→ Your instructions
From the line that contains "Where should I click to: Click" down to the last line of the data below, transcribe every line exactly.

→ Data to examine
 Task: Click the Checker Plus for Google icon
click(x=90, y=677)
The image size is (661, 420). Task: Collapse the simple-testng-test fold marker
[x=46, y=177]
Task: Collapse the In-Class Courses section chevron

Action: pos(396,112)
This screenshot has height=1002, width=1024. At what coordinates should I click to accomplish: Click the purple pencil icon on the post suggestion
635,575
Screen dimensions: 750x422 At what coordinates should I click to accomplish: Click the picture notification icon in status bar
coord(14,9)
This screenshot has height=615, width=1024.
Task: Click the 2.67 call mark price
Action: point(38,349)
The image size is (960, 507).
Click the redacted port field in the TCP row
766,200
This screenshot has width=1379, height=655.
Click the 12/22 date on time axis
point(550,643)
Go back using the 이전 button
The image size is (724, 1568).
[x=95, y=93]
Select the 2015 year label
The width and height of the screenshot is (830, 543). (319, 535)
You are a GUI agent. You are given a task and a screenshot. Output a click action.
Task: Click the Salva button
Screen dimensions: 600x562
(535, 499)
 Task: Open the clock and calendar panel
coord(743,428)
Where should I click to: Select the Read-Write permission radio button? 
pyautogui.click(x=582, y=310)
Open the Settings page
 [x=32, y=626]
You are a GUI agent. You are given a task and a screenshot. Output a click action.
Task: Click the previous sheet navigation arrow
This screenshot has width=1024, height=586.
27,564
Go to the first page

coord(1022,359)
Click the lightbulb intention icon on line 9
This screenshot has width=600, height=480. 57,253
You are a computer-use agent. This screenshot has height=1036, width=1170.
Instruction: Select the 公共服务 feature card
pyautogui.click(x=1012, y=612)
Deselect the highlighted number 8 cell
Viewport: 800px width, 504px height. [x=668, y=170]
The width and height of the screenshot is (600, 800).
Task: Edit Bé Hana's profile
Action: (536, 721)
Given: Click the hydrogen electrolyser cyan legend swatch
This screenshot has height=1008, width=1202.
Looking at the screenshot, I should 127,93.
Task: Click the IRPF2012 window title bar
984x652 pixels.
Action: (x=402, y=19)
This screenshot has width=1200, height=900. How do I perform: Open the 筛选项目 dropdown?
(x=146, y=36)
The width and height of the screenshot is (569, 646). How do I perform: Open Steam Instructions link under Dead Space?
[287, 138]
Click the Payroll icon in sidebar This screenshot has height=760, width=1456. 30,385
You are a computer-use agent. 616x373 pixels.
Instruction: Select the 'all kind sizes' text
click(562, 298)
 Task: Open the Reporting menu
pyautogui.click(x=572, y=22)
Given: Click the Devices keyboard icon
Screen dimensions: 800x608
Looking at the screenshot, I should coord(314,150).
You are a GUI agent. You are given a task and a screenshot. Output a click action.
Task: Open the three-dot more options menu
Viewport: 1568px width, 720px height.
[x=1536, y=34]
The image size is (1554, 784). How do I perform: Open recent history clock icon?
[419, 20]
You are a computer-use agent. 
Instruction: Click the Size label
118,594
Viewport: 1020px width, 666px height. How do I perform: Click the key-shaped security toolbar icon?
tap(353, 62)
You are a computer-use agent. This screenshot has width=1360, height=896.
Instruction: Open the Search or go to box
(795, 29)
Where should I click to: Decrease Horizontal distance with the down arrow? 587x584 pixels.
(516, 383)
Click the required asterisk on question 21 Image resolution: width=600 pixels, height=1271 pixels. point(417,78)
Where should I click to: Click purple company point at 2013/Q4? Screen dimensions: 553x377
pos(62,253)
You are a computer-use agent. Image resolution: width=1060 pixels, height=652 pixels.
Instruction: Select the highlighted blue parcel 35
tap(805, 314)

→ Exercise output
Where should I click to: Click purple company point at 2013/Q4? Screen dimensions: 553x377
pos(62,253)
You are a computer-use agent. Image resolution: width=1060 pixels, height=652 pixels.
Instruction: Select the highlighted blue parcel 35
tap(805, 314)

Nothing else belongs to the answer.